The ministers of the Federal Supreme Court (STF) decided, by 10 votes to 0, not to acknowledge the declaratory embargoes in the Declaratory Action of Constitutionality (ADC) 49, which means that there will be no analysis of merit.
The National Union of Fuel and Lubricant Companies (Sindicom) requested that, with the decision that removed ICMS from interstate transactions between establishments of the same company, the tax authorities be prevented from charging the tax for periods prior to 2024, regardless of the existence of legal action before the judgment on the merits.
However, the understanding of the rapporteur, Justice Edson Fachin, prevailed. In his vote, the judge stated that the STF established case law to the effect that entities that participate in constitutional review proceedings as amicus curiae do not have standing to file an appeal for clarification. Justices Alexandre de Moraes, André Mendonça, Cristiano Zanin, Dias Toffoli and Cármen Lúcia agreed with the rapporteur.
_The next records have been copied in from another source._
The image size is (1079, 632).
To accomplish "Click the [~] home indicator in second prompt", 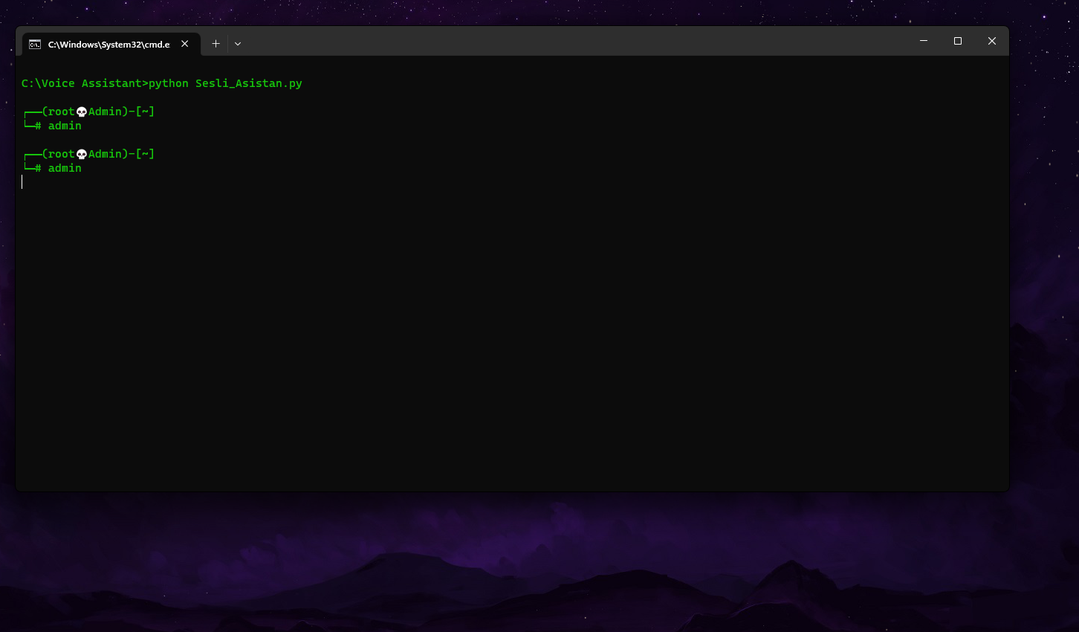I will coord(146,153).
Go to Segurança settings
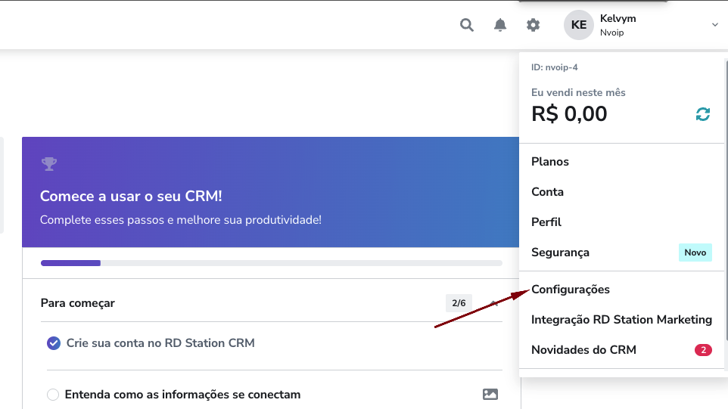Image resolution: width=728 pixels, height=409 pixels. point(560,253)
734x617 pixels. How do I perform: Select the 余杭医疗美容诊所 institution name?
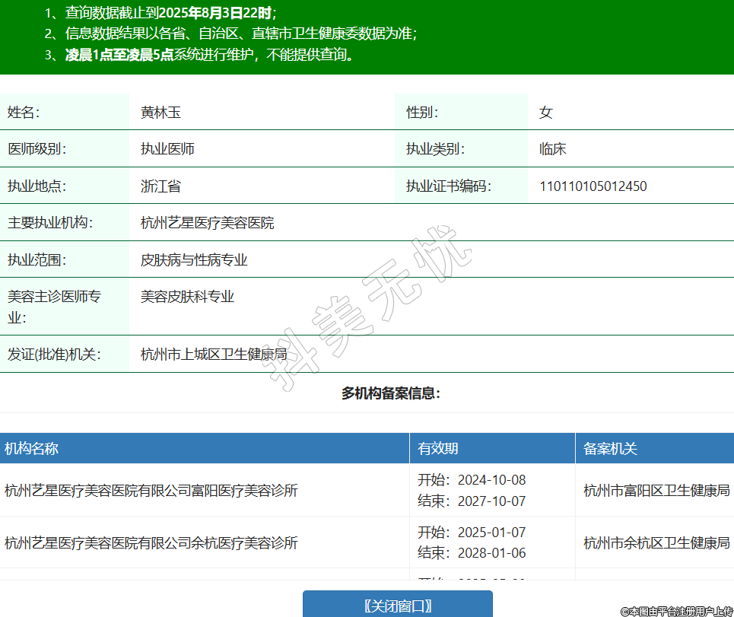(x=151, y=542)
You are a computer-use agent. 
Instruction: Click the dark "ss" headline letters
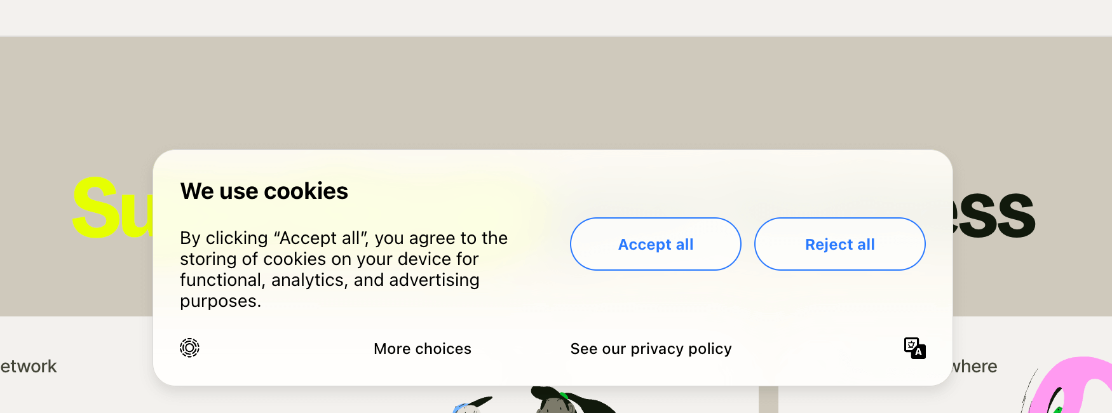tap(998, 216)
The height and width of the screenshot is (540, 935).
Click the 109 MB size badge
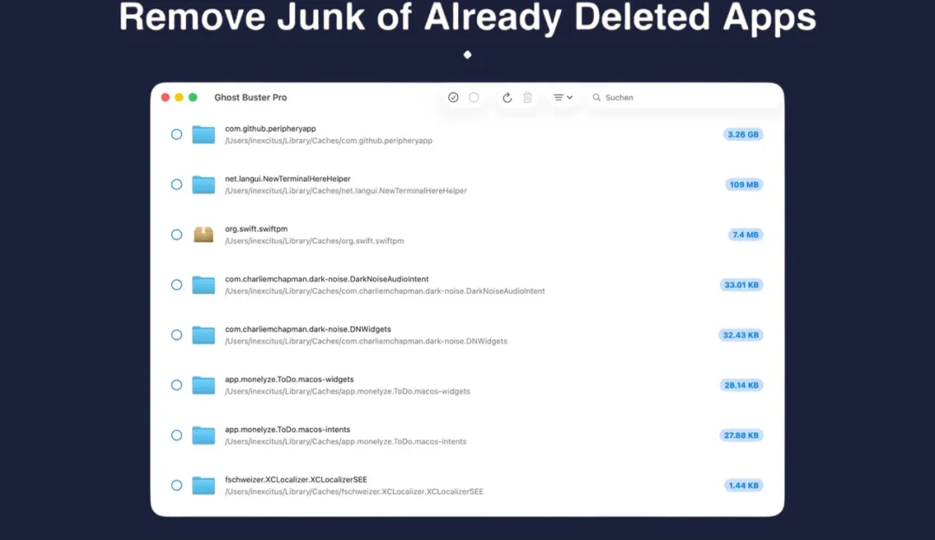pos(744,185)
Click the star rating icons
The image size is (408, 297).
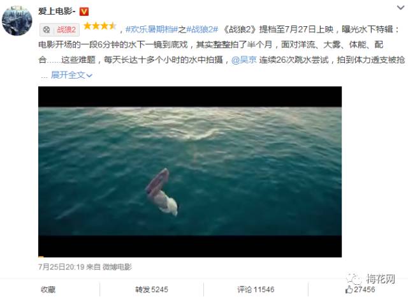pyautogui.click(x=99, y=26)
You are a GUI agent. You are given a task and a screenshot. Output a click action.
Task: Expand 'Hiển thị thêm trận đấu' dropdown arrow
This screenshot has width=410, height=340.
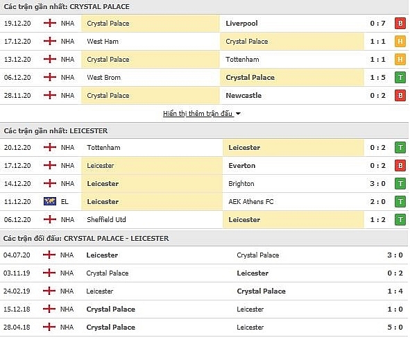click(238, 114)
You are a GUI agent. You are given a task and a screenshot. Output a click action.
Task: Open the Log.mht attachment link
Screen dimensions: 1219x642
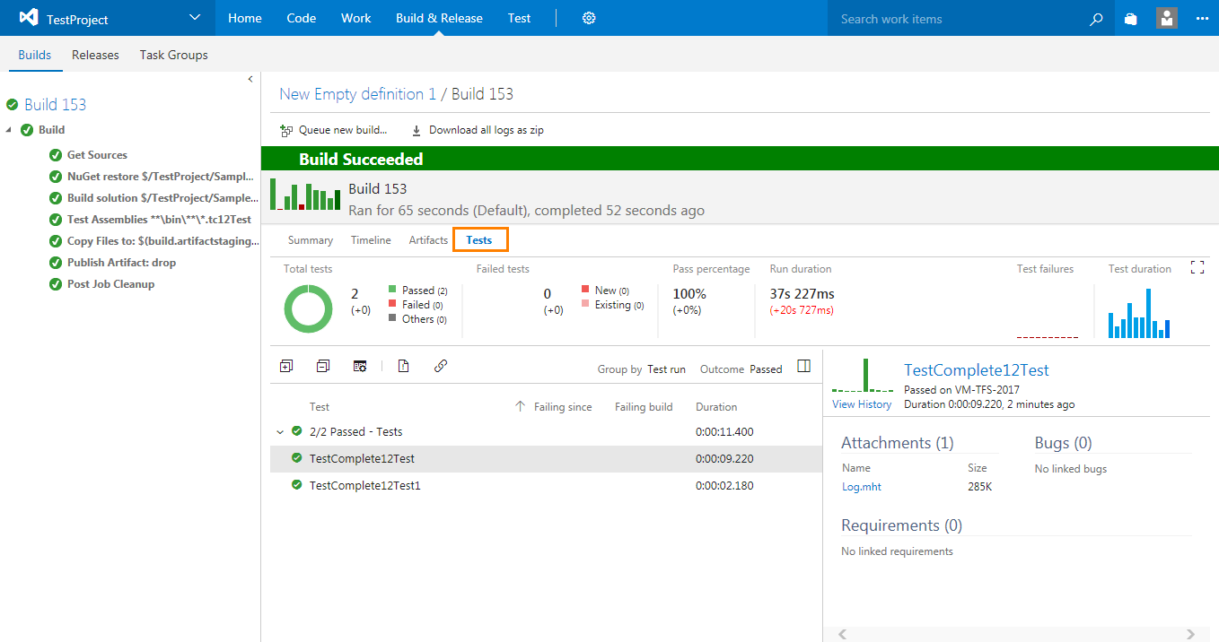click(861, 487)

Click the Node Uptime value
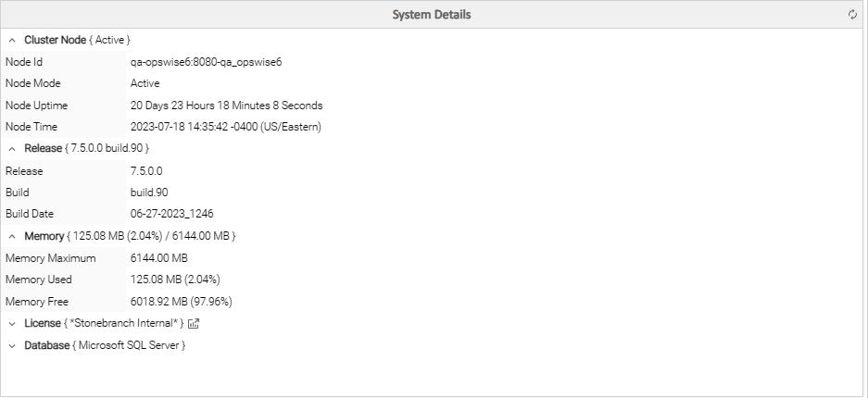click(x=226, y=106)
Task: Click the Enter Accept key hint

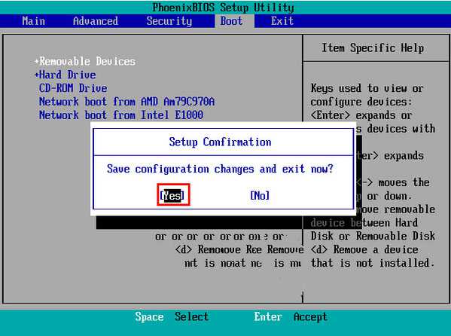Action: click(291, 316)
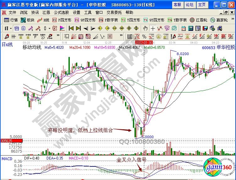Open the calculator icon in toolbar
236x180 pixels.
(x=190, y=28)
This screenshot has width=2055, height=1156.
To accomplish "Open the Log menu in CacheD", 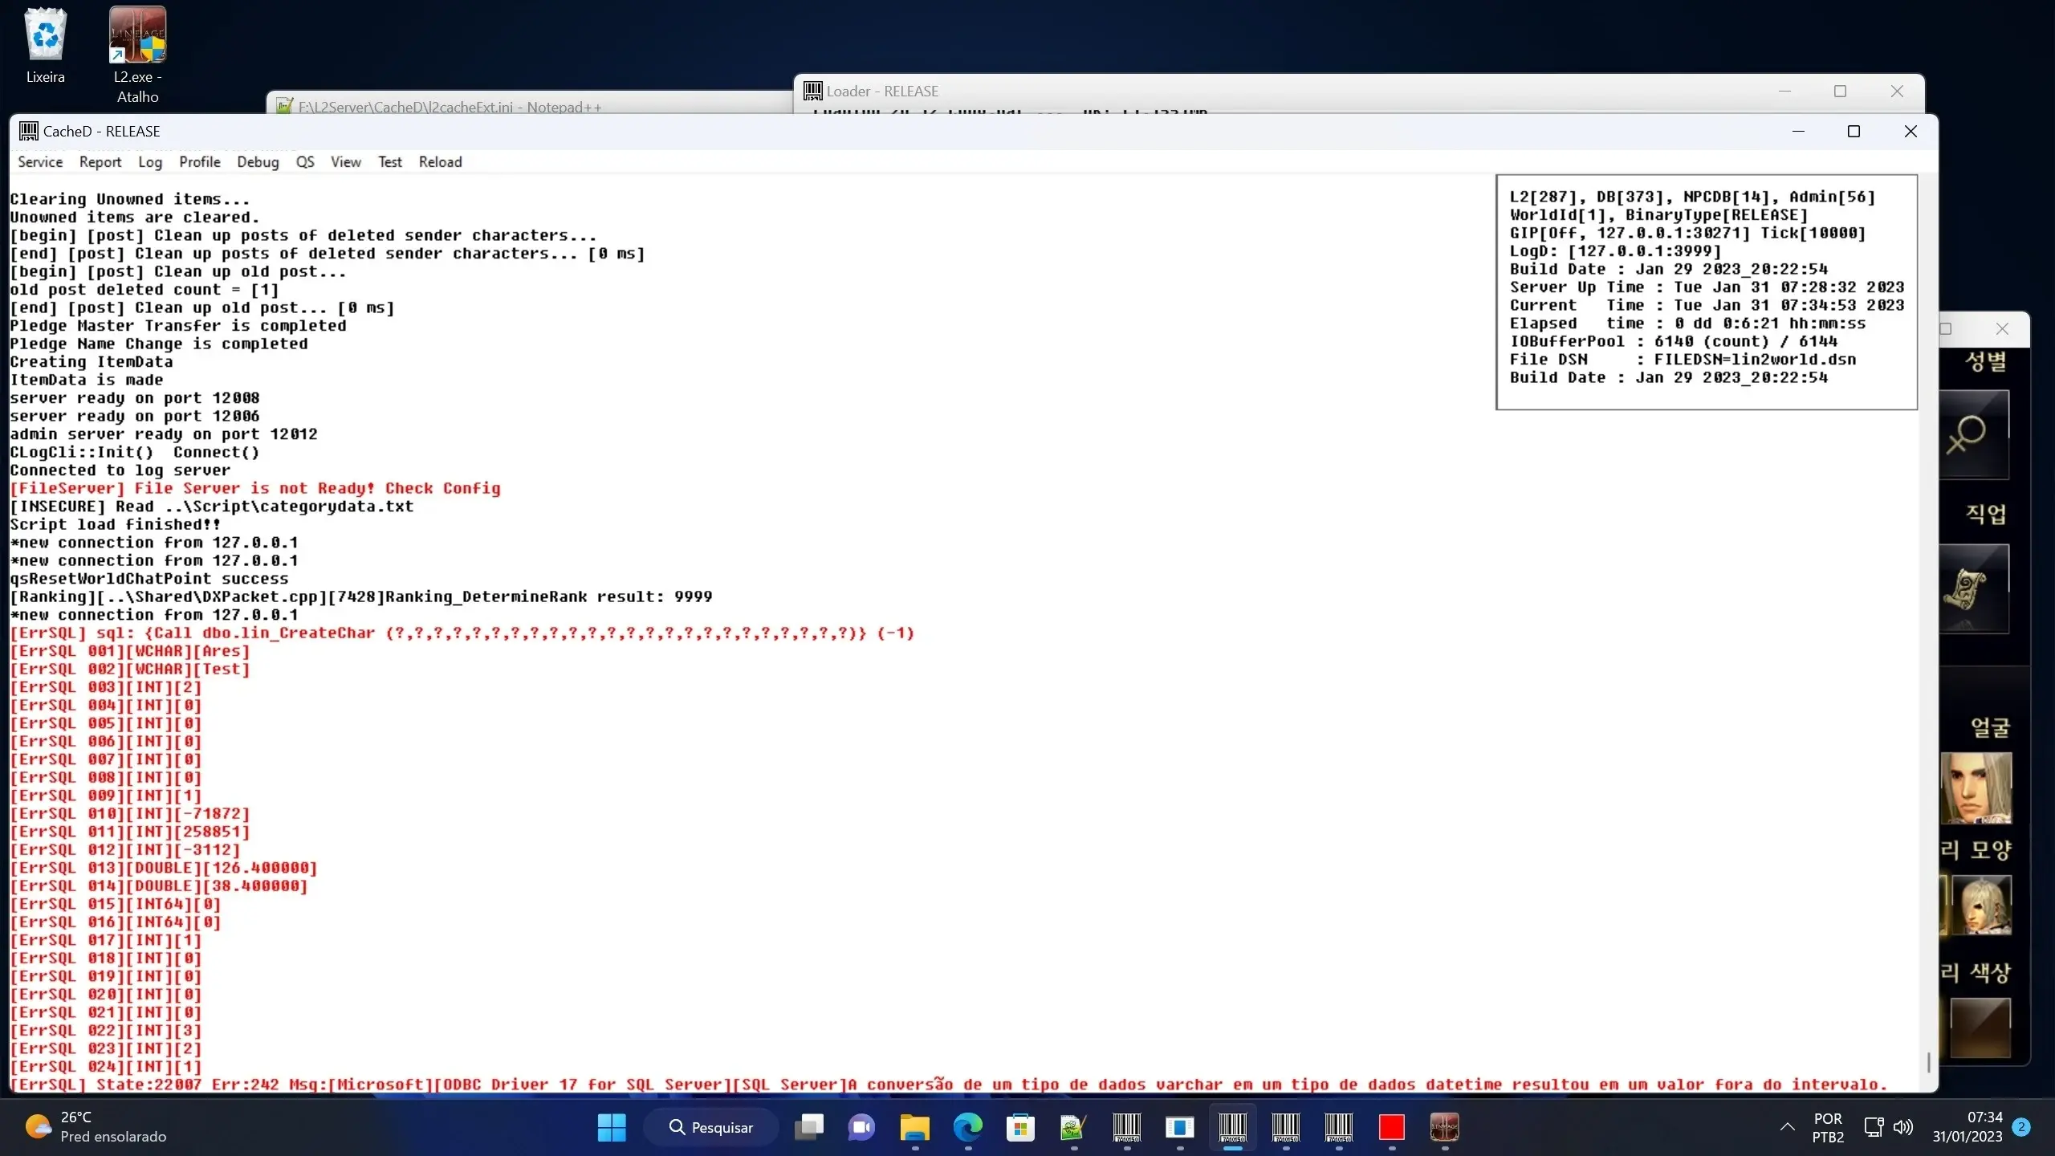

In April of this year, the Supreme Court ruled on the declaration of appeal filed by the government of Rio Grande do Norte, author of ADC 49, modulating the effects of the exclusion of ICMS from January 2024, except for the administrative and judicial processes pending completion until the date of publication of the minutes of the judgment of the decision on the merits, which occurred on April 29, 2021.
Sindicom filed new appeals, arguing that there is some ambiguity in the statement regarding the situation of taxpayers who, even though they did not file a lawsuit, failed to collect ICMS after the 2021 judgment, in addition to those who filed a lawsuit in court only after the decision on the merits. According to the entity, these companies could be subject to tax assessments for periods prior to 2024.